Comments as a structure may be inserted anywhere within an address though I only ever see them on the ends. Comments are delimited by matching parentheses pairs. So (this (is) a) nested comment. Here is a sanitized version of my e-mail address test set. [Added inline It does not address quoted domains, internal comments or non-ASCII 8-bit characters. A full validator should probably at least allow for Unicode and iso-8859-?. I've never seen quoted domains or internal comments so that's likely just something that is allowed but no one uses these days.]
"Cardamom" cardamom@spice.com This address is not RFC822 compliant. The address@company.com portion should be either be enclosed in <> angle brackets or the double-quote construct should be replaced with a (Joshua Jore) structure. A validator should still be able to extract the machine readable address.
"Ginger" <ginger@spice.com>: This is the most common format and correctly delimits the machine-readable portion from everything else in the field.
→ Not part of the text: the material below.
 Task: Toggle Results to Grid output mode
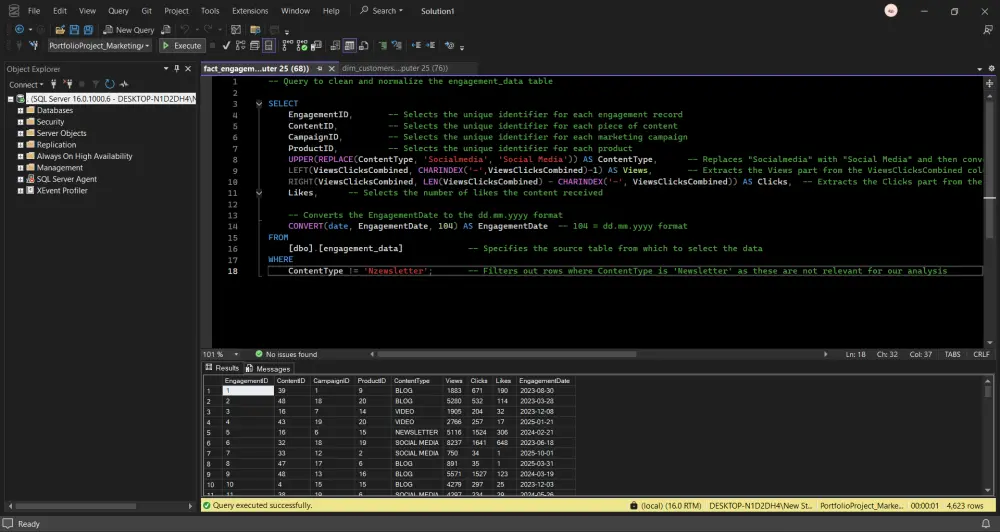pos(349,46)
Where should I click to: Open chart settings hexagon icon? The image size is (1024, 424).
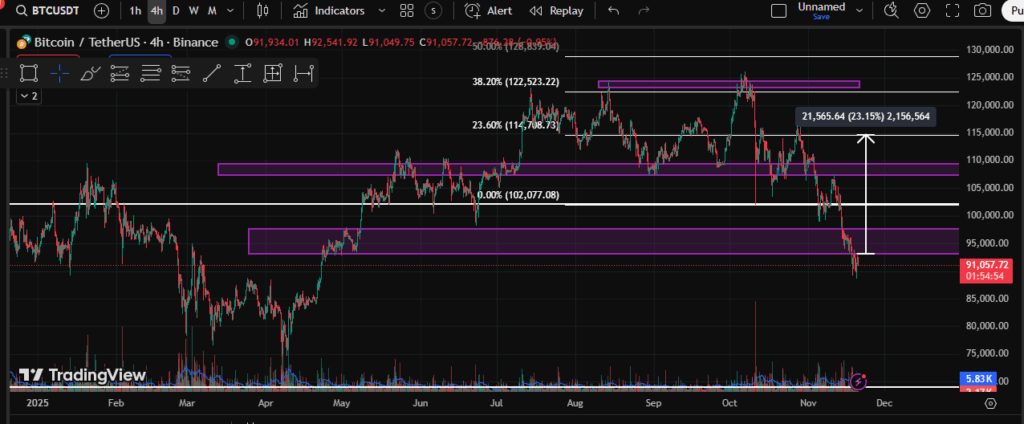(922, 11)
(Lemon Peel) lpeel@spice.com This is also correct and occurs in practice. In this case the entire string is taken to be the machine-readable portion after the with the comment construct is removed.
(Orange Zest) <ozest@spice.com>: Pretty normal - a comment and a machine readable portion.
"Red (hot!) pepper" rhpepper@spice.com: Broken and not RFC822 compliant. Your validator should distinguish the extraneous (but not commented) text from the machine parsable address.
(Black (and white) pepper) <bpepper@spice.com>: A normal address.
"Fish Oil" (foil@yahoo.com) <foil@spice.com>: Again normal, the machine parsable portion is expicitly noted so everything else can just be ignored. This means foil@yahoo.com is not the address and must be correctly distinguished.
Bug Blatter (beast@trall.com) <gbeans@spice.com>: Ditto. This is an extension on the previous example.
"Bug Blatter"@trall.com: This is tricky for some validators to handle though in this case the entire machine-readable portion includes the double-quoted region with the space. This is a great demonstration that you can't just split on white space and look for words with @ symbols.